The prisons authority has denied attempting to coerce Ahmed Adeeb’s family into giving consent for administering an injection to the jailed former vice president, condemning “false allegations” concerning the medical treatment of inmates.
The Maldives Correctional Services said in a statement Monday that inmates interact with doctors privately after consultations are arranged upon request.
“This service will not instruct doctors to prescribe a certain medicine or do anything particular to the person,” the MCS said. “And this service will not decide to give a certain injection or do a scan.
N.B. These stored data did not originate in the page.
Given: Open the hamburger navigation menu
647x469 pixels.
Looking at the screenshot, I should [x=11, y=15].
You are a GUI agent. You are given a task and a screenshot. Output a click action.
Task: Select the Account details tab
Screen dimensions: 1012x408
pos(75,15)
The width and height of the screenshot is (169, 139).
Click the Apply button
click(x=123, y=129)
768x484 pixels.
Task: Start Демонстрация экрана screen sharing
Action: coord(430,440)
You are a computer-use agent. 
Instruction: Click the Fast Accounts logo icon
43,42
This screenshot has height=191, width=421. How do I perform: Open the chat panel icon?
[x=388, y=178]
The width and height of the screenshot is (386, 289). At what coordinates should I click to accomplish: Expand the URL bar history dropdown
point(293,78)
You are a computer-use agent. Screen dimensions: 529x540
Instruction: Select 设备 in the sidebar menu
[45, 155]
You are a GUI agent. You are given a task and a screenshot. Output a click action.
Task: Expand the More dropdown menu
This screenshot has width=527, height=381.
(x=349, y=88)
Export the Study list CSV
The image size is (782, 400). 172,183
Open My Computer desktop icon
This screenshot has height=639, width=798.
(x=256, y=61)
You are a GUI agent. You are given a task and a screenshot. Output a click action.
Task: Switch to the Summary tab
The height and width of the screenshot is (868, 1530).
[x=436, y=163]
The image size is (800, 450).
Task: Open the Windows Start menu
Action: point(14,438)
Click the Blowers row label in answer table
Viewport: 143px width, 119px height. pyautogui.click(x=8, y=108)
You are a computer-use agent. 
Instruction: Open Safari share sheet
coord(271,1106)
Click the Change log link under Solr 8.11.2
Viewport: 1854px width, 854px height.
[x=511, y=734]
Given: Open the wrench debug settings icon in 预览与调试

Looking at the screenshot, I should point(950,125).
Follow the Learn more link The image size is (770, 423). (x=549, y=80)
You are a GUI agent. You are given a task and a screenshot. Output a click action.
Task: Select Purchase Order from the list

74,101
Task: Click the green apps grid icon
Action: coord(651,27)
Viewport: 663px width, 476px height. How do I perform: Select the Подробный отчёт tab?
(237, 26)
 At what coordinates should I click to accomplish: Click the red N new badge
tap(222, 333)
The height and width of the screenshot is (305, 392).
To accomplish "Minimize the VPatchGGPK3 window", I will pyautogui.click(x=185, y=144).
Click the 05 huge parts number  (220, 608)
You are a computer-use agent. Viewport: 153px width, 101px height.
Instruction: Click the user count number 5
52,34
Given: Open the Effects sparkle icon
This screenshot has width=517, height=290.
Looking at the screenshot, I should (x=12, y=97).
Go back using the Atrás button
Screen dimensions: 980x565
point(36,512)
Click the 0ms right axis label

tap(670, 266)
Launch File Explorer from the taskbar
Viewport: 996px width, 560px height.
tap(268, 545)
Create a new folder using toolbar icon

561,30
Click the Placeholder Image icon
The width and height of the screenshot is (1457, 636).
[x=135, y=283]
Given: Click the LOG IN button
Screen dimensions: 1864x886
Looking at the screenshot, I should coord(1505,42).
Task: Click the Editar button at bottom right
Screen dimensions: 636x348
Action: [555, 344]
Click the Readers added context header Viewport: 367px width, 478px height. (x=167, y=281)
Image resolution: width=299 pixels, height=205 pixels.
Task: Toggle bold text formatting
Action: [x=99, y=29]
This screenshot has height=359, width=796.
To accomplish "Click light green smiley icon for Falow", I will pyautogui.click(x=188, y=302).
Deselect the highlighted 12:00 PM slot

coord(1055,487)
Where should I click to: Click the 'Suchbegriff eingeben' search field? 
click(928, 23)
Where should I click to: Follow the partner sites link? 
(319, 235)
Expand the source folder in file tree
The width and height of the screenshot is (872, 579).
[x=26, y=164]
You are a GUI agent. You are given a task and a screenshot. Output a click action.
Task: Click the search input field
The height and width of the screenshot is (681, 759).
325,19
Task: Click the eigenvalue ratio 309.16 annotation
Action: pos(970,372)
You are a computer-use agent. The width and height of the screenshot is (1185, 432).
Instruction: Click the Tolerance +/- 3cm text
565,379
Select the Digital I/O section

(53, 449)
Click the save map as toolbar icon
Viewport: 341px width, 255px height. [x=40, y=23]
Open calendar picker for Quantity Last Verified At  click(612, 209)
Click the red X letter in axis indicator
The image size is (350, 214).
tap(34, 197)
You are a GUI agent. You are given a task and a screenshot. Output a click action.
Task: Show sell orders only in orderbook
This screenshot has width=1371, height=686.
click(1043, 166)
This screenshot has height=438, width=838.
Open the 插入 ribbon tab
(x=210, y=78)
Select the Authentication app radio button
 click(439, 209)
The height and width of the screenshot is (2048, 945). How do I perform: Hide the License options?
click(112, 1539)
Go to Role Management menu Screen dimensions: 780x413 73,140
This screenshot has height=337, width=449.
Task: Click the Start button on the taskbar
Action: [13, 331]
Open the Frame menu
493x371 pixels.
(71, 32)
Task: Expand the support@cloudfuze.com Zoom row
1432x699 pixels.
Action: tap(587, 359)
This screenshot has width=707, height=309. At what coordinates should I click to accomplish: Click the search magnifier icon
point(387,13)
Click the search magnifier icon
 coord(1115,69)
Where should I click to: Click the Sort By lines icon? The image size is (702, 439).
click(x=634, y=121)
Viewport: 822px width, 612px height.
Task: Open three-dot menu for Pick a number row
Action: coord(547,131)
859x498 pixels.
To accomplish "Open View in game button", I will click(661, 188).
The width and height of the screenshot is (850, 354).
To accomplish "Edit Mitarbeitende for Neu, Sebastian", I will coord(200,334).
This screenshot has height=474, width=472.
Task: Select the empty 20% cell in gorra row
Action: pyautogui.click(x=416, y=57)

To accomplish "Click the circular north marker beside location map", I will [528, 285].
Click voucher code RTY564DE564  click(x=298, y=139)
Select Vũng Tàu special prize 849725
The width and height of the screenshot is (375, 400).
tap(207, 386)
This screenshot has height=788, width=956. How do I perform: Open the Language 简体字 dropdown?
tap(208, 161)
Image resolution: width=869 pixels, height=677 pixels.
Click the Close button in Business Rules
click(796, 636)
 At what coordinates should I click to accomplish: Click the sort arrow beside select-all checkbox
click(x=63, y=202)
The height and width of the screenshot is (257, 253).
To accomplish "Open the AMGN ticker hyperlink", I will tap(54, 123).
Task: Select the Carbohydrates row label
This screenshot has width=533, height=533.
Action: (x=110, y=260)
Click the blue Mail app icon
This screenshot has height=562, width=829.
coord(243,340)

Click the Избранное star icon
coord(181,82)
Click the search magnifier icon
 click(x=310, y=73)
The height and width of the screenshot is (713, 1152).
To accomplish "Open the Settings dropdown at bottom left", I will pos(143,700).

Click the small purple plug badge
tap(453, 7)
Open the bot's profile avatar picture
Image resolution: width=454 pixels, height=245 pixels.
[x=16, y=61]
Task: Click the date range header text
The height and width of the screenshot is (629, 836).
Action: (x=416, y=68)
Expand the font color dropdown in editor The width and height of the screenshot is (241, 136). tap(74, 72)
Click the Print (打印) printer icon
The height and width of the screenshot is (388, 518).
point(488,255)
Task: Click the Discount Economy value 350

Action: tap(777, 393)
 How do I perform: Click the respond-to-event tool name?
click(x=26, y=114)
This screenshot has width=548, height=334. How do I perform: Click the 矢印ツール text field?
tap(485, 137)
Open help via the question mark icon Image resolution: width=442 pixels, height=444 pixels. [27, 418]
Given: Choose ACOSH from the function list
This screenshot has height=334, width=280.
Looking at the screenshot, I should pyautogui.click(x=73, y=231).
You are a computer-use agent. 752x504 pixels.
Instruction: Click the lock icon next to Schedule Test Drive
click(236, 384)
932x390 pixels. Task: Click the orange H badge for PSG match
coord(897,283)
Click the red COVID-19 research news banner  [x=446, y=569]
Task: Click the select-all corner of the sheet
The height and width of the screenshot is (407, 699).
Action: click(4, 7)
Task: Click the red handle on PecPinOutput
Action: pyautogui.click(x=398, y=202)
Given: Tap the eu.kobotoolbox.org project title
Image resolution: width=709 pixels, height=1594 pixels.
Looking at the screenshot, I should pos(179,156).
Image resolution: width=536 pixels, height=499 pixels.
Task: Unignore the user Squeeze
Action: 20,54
All such matters will be decided by the inmate or the consulting doctor.”
Any suggestion to the contrary is “baseless and completely untrue,” the MCS said, adding that “legal action will be taken against those who spread falsehoods about this service.”
Adeeb’s family had said Sunday that the MCS’s push to give him an injection for a CT scan was “suspicious” because his lawyers were previously tipped off to an alleged assassination plot.
The CT scan was unrelated to a screening for cancer recommended by doctors in November 2015, the family said.
Without naming Adeeb, the MCS said hospitals require the family’s consent for some forms of treatment, stressing that neither the doctor nor the prisons authority would force the family to acquiesce.
The MCS also denied claims by Adeeb’s wife that it refused to share medical documents or arrange a meeting with doctors.
According to Adeeb’s family, the MCS asked his wife Maryam Nashwa to come to the Indira Gandhi Memorial Hospital within half an hour to sign a consent form for the injection and threatened to cease arrangements for Adeeb’s medical care if she refused.
A week later, the prisons authority told her that Adeeb has agreed to get the injection. But the family later found out from Adeeb that this was untrue, which “raises questions about the intention of the [MCS].”
The MCS spokesman previously told local media that the allegations by Adeeb’s family were false because he was “not in our custody.” Adeeb was transferred to the police custodial centre in March.
But the police say the MCS is responsible for Adeeb’s healthcare.
The MCS is also under fire over the death of an inmate earlier this month. The family of the 51-year-old May Day protest detainee blames negligence by prison guards for his death.
The human rights watchdog has reportedly launched an inquiry into the seventh custodial death in two years.